= Genpet =

Genpets are a mixed media installation art piece by artist Adam Brandejs. It is considered a hoax of exposure.
The project has been shown in multiple galleries in Canada and Europe and has garnered some attention in the mass media.

The creations were sculpted, automated creatures made of latex and plastic, and housed robotic circuitry to simulate slow respiration. They looked like small, hairless humanoids, and were intended to be displayed as living, but dormant, bio-engineered creatures for purchase as pets. The fabricated packaging indicated a purchaser had a choice of what personality traits their Genpet displayed based on a color-coded chemical behavioral modulation system, and that the creatures had a limited vocal capacity.

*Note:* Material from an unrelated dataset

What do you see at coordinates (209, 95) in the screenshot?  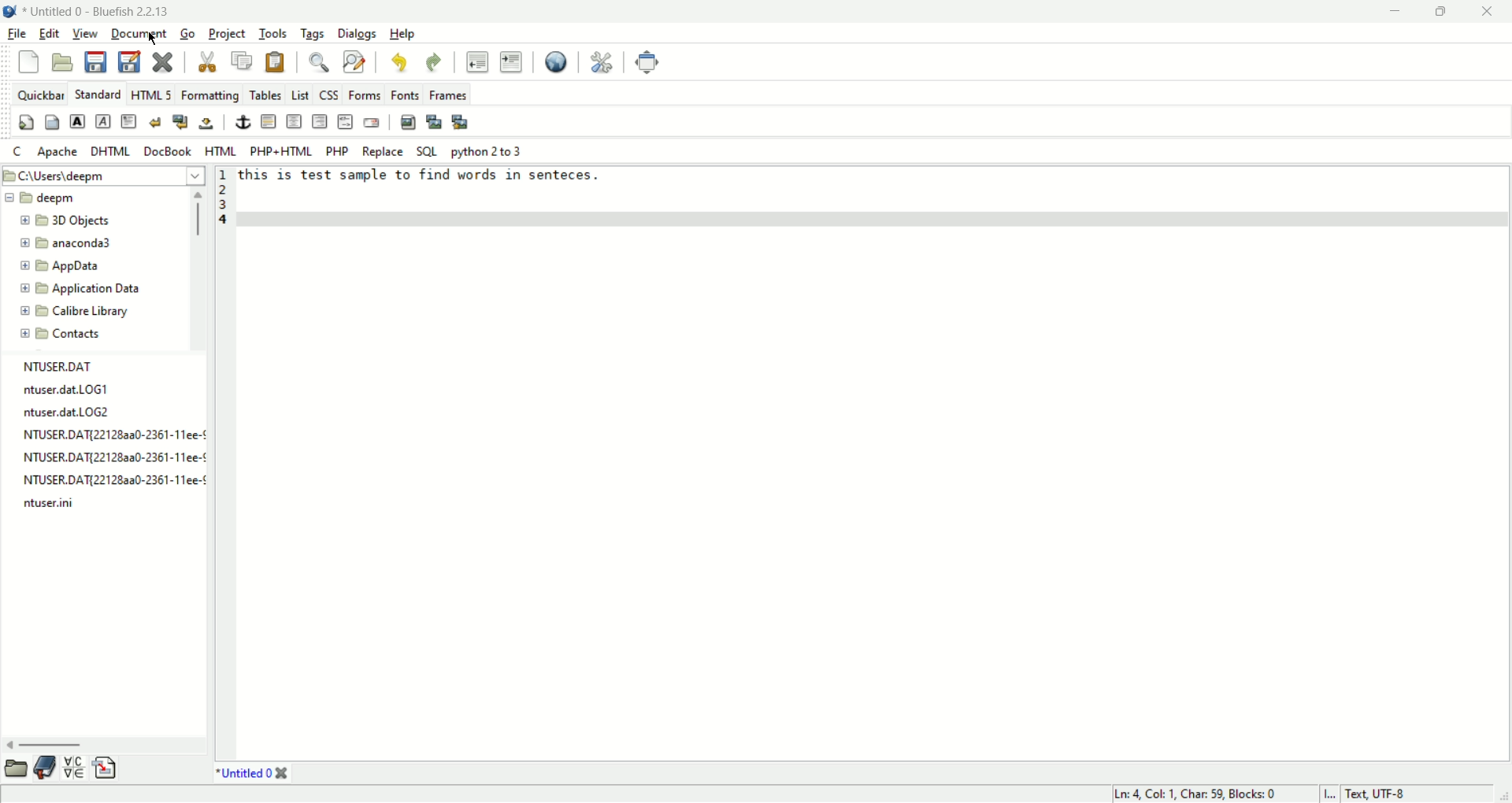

The sculptures and packaging, along with the professional appearance and cleverly open ended interactive features website led many observers to assume that Genpets were real.

In 2006, Genpets were featured on the weblog for The Museum of Hoaxes in San Diego, California. as well as broadcast on BBC News Worldwide on a BBC programme called Click as well as the Times (UK), the New York Times and G4TechTV.

All the work was hand done by the artist Adam Brandejs, with assistance from makeup artist Crystal Pallister for the coloring of the creatures. The pictures show the actual 19 genpet units that display at art galleries. Genpets have been displayed at multiple Fine Art galleries and museum displays in both North America and Europe.